COMMERCIAL DISPUTES  ·  COMMERCIAL

NHAI's counterclaim allowed without fresh conciliation

Supreme Court says once a dispute is notified, both sides' claims are part of it; no need to repeat pre-arbitration steps for a counterclaim.

Reversed.

One dispute.
Two sides.

TL;DR

Supreme Court says once a dispute is notified, both sides' claims are part of it; no need to repeat pre-arbitration steps for a counterclaim.

In this reading
1. When the contractor struck first 2. The High Court agrees — and the trap tightens 3. What the Supreme Court saw differently 4. Why Section 23(2A) mattered 5. The precedents that guided the court 6. What this means for your next contract dispute

NHAI terminated the contract. The contractor rushed to arbitration. Then NHAI tried to file a counterclaim — but the tribunal said: 'You skipped a step.'

The highway widening project in Tamil Nadu had already fallen apart. Cure notices — physical documents with the weight of a final warning — had been sent. The contractor had allegedly failed to perform. In July 2016, the National Highway Authority of India (NHAI) pulled the plug on the contract. What followed was a procedural tangle that would take five years and three courts to untangle — and it all turned on one question: did NHAI need to go through a separate round of conciliation before it could file a counterclaim for damages?

When the contractor struck first

Transstroy (India) Limited had been hired under an EPC (engineering, procurement, and construction) contract to widen a national highway.

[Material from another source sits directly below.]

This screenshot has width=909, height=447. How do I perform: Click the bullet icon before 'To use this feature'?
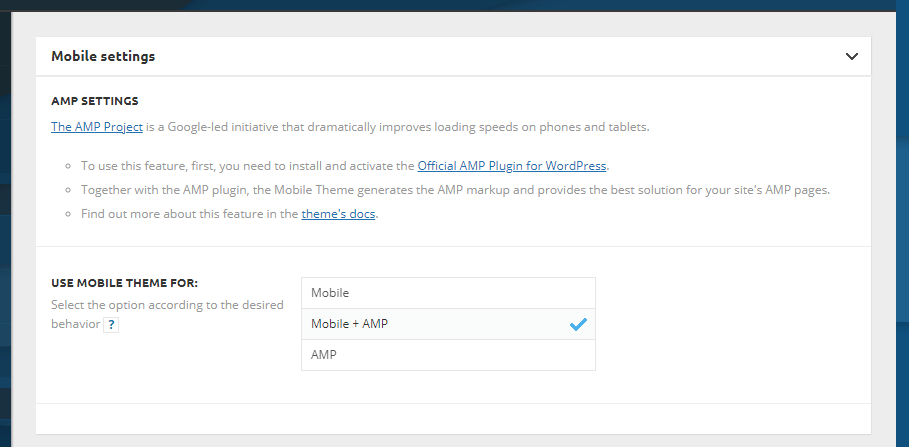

When NHAI terminated the agreement under Clause 23.1.2 — reserving its rights to claim damages — the contractor did what any aggrieved party would do: it invoked the arbitration clause under Clause 26.3. But the contract had a mandatory pre-arbitration step — conciliation under Clauses 26.1 and 26.2. Transstroy went through that process, failed to settle, and then moved to arbitration.

NHAI filed its Statement of Defence, reserving its right to claim damages. Two days later, on 18 July 2017, it sought to file a counterclaim under Section 23(2A) of the Arbitration and Conciliation Act, 1996 (the provision that allows a party to raise a counterclaim or set-off in the same arbitration proceeding, without starting a fresh case).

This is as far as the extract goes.